Another factor that might influence someone’s chance of being a successful Olympian is age. Because athletes are usually younger, we wondered at what age most of them competed at the Olympic level. In this first visualization, we created a series of box plots to analyze the age of athletes from the top 10 countries. As can be seen, most are in the 20s range. The Netherlands had a slightly higher average age, whereas Japan’s was slightly lower. Australia, notably, also had several older outliers. Based off of this chart, if someone wanted to train for the Olympics, and they were from or moving to a top 10 country, they would likely want to be ready for whatever Olympics will occur during their mid-20s. But, if they are a little older, they might stand more of a chance if they lived in a country like the Netherlands or Australia. 

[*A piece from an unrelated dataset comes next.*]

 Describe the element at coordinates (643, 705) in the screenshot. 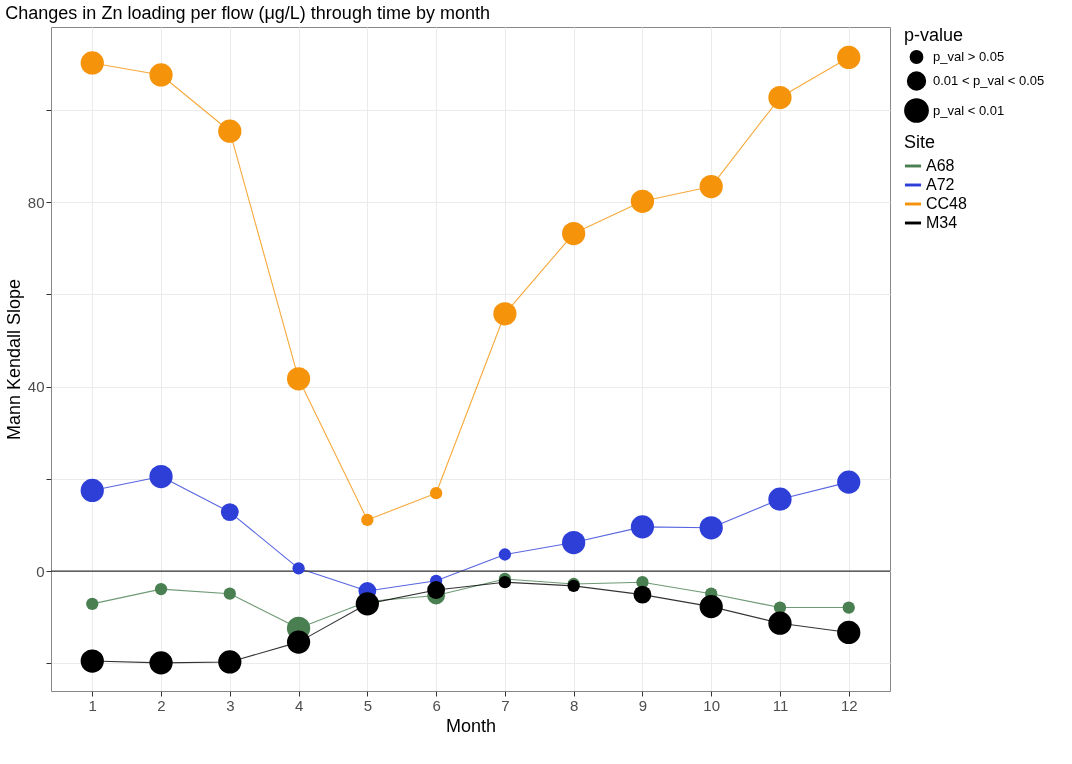

I see `x-tick-label: 9` at that location.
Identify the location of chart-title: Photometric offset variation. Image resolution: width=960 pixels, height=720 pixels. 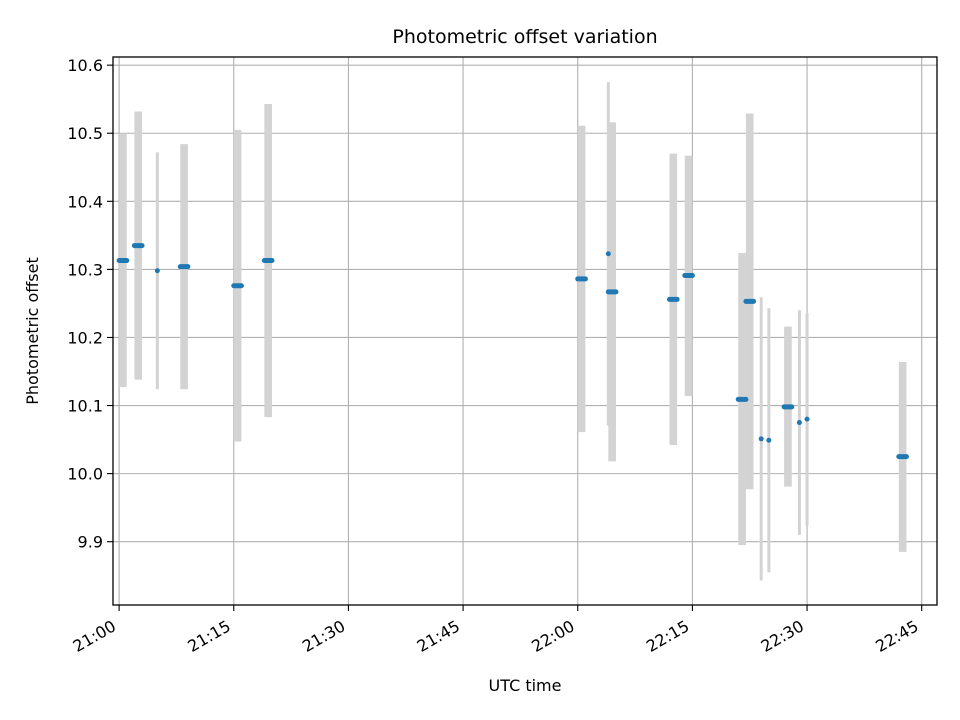
(524, 37).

To expand upon this evaluation, we created a treemap initially grouped by age and further divided into male and female. This treemap includes every age that competed in these Olympics, the oldest being 67 and the youngest being 12. Some athletes did not have a birth date in this dataset, their data is not included in this visualization. This data is consistent with that shown in the box plots. The most common ages competing are in their 20’s. The most common athlete age overall is 24, with other ages in their 20’s close behind. As for the male and female split between athletes, it appears to be fairly equal. This is most likely due to the fact that most disciplines in the Olympics are split into male and female categories for competition. There are a few sports that do not make this distinction, like equestrian, but it is so few that they have little effect on the overall split of male and female athletes. 

Our evaluation of the 2020 Olympics data gives us insight as to what predictions can be made for the upcoming 2024 Olympics. We can anticipate the US to have a large amount of both athletes and medals (maybe even the largest), as well as China and Russia. We can also predict that athletes who are in their mid-20s might have the most success. While we do not know what the upcoming Games will hold, this data analysis provides a starting point for what we might expect to see this summer.